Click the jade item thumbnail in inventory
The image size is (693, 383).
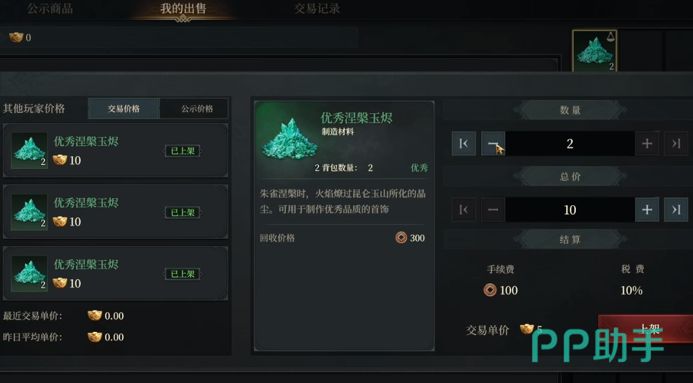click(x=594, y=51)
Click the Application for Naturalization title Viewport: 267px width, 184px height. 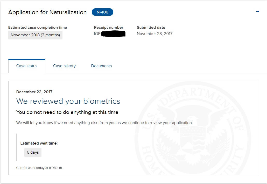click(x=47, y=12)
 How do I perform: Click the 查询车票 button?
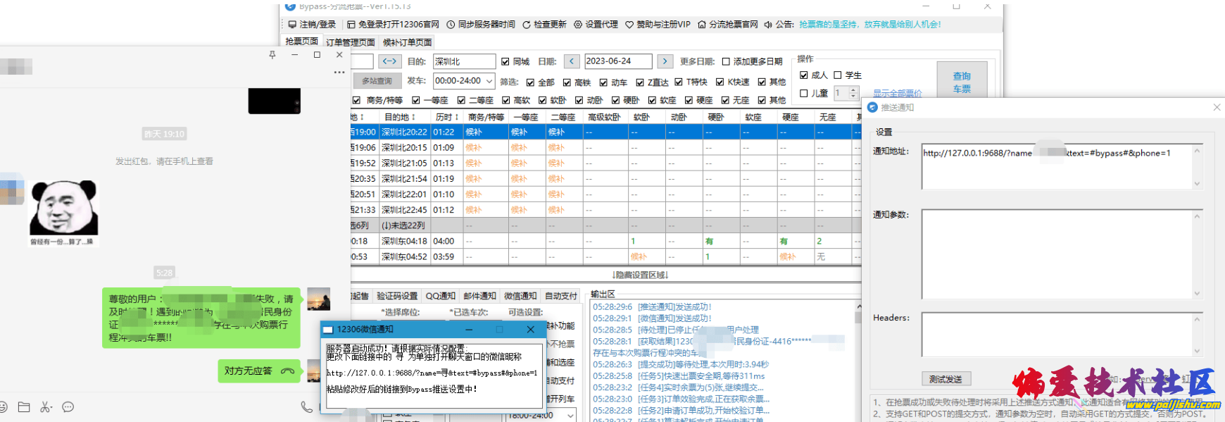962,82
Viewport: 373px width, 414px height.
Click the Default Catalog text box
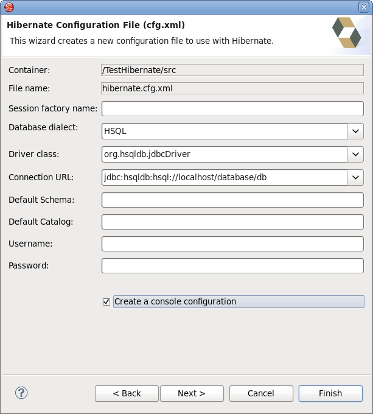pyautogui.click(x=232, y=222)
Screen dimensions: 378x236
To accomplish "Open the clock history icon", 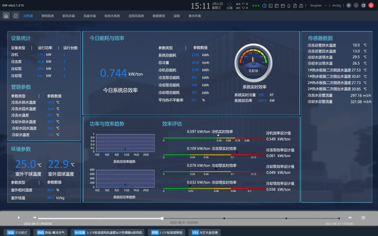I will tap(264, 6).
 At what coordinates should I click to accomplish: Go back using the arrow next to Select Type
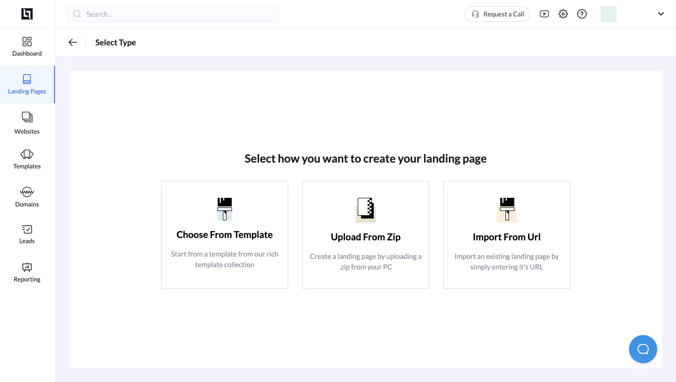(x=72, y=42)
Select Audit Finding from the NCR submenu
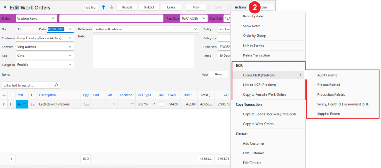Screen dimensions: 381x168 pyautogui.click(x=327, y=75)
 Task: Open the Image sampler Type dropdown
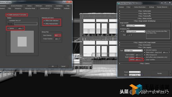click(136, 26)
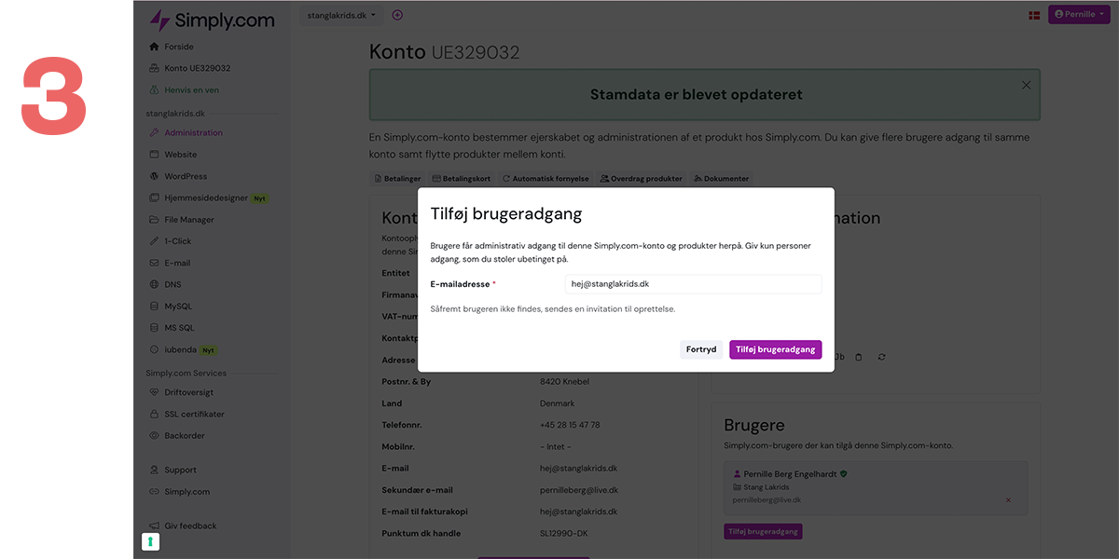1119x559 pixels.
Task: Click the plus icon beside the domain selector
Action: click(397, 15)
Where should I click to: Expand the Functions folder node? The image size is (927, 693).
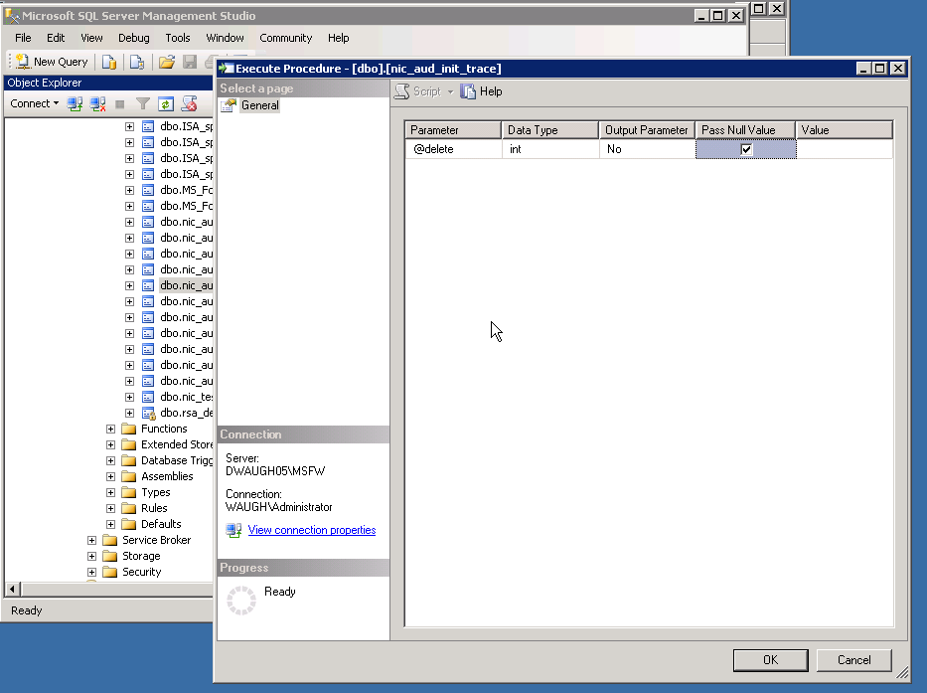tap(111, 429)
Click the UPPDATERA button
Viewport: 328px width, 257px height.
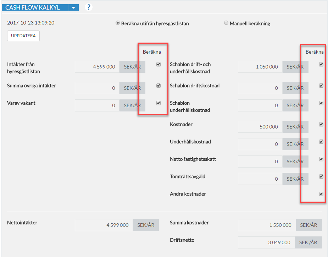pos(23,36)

* * *

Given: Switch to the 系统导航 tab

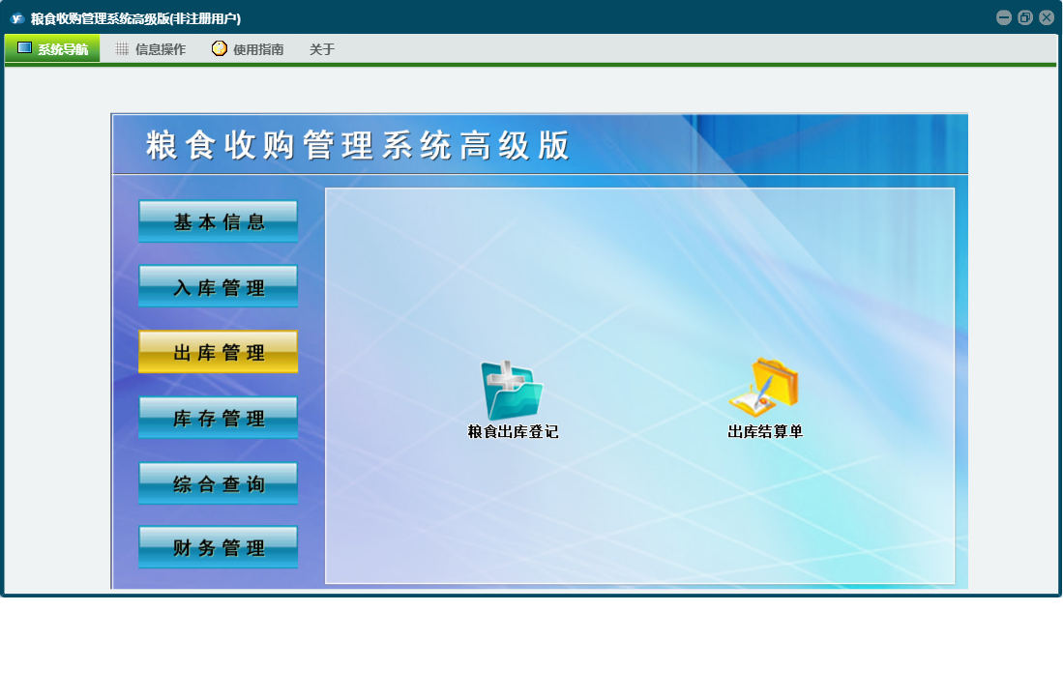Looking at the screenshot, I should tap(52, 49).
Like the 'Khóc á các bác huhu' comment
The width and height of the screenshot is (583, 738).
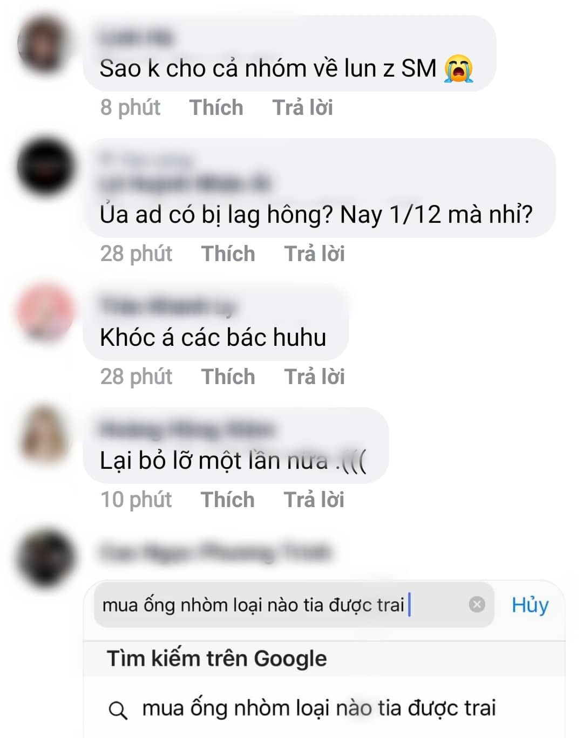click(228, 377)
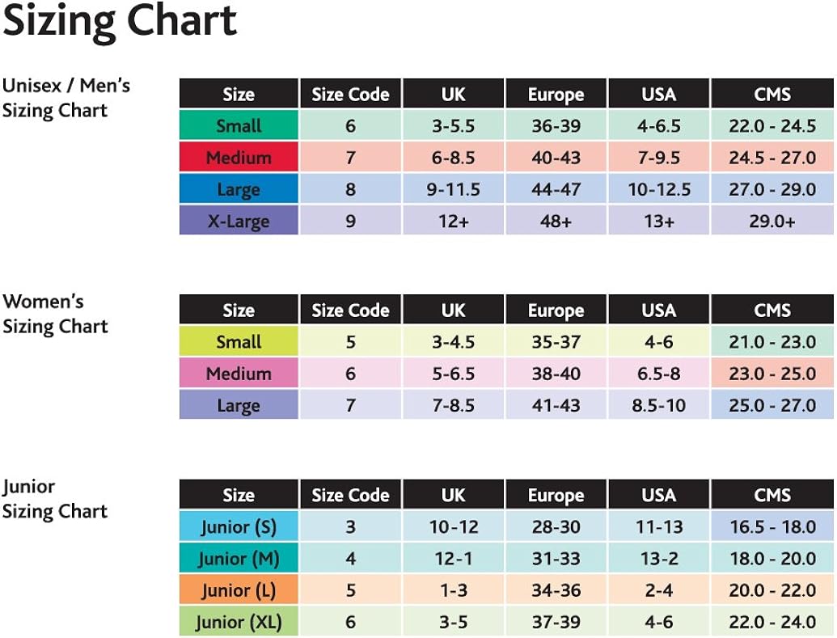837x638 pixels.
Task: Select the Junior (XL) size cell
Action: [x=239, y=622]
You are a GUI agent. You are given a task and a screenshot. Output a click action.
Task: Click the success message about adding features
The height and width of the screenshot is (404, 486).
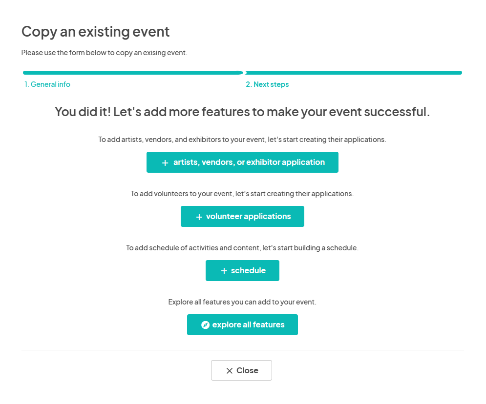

**Exercise requirements**
From the data above, reproduce word for word the lines running from the line with "You are a GUI" to the line with "The height and", ends included.

**Response below**
You are a GUI agent. You are given a task and a screenshot. Output a click action.
Task: Click the success message about adding features
The height and width of the screenshot is (404, 486).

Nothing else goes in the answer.